# Start of Records for this task

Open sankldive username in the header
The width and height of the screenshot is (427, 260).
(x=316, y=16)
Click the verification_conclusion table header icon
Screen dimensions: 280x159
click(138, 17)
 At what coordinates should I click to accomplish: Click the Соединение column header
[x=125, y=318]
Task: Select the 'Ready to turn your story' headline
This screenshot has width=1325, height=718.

# End of Records for this task

*Given instruction*
Rewrite the material with every "screenshot" swapped for "capture", leaving everything else unchanged.

*Answer to the exercise*
Open sankldive username in the header
The width and height of the capture is (427, 260).
(x=316, y=16)
Click the verification_conclusion table header icon
Screen dimensions: 280x159
click(138, 17)
 At what coordinates should I click to accomplish: Click the Соединение column header
[x=125, y=318]
Task: Select the 'Ready to turn your story' headline
This capture has width=1325, height=718.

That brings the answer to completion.